TALKING
'BOUT The
Milkshakes
I'VE
NO interest in nostalgia or revivals and
neither have The Milkshakes. This
re-release of their first LP (originally
on the streets in 1981 a time when
things garage were a lot less formed into
cults and coteries than now) captures
them in a debilitating peak of uncouth
exuberance.
Some
say The Beatles had their best moments at
the Star club in Hamburg when they still
wore leather jackets, took speed rather
than anything more psychedelic and made a
noise fuelled by a certain octane of
amphetamine not by any quest for musical
refinement.
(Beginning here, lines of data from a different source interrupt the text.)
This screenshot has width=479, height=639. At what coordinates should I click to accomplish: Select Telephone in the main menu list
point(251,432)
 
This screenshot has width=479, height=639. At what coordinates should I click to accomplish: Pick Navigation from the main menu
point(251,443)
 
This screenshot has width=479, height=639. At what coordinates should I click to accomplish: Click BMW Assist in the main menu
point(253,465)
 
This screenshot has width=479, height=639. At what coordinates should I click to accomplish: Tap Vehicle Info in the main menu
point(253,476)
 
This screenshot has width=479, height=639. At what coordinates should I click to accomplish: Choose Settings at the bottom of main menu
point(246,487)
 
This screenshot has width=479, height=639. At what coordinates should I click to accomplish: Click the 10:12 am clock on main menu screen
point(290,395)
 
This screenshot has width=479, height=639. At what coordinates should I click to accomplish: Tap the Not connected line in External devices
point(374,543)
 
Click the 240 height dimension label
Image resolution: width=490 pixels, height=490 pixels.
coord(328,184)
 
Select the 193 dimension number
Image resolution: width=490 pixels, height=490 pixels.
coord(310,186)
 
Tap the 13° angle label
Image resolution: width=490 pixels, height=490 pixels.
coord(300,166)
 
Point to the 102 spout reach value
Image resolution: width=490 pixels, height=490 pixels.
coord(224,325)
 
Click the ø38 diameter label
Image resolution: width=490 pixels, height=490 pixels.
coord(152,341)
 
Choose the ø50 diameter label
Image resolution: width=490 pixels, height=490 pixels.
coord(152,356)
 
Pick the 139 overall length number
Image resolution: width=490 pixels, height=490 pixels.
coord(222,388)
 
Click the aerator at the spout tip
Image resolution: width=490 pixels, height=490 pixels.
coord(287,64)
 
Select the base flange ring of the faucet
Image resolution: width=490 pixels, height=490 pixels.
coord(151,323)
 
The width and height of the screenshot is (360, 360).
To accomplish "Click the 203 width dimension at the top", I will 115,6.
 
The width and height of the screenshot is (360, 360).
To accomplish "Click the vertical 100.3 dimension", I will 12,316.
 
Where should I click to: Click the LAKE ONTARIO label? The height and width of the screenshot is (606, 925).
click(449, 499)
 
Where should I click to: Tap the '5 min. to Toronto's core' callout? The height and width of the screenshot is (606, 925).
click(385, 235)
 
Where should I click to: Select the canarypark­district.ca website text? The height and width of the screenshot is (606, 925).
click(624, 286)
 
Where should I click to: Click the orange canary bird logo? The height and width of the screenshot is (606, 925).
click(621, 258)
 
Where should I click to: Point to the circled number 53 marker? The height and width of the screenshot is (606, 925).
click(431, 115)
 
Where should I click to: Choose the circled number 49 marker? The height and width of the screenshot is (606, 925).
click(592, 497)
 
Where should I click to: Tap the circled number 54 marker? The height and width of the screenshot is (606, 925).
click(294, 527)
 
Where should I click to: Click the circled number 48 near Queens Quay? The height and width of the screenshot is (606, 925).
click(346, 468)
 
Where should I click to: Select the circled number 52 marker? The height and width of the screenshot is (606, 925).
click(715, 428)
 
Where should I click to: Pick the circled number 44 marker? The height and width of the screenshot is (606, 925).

I wouldn't like to comment on
The Milkshakes' drug intake but they
appear to crave a similar euphoric buzz
from their performances.
The
Milkshakes regard Beat music as an
unimprovable portrait so they leave the
canvas intact but rearrange the frame in
a mass of flying tacks and splinters.
Through a haze of snarled lips and
upturned collars (coupled to a defiantly
'80s aura) they let its potency beam out
like a beacon of rebellious beauty.
The
members of The Milkshakes presumably used
this logic in deciding to form a band
which did gigs rather than spent time and
money in the studio trying to make
records that sound like other records,
simultaneously penning a batch of songs
designed to have their guts torn out
nightly on stage as if operated on by a
desperately thrill seeking surgeon.
Half
of 'Talking Bout. . .' will make
hunchbacks walk upright. The other half
will resurrect the dead. Indeed, Sid
James gets his first production credit.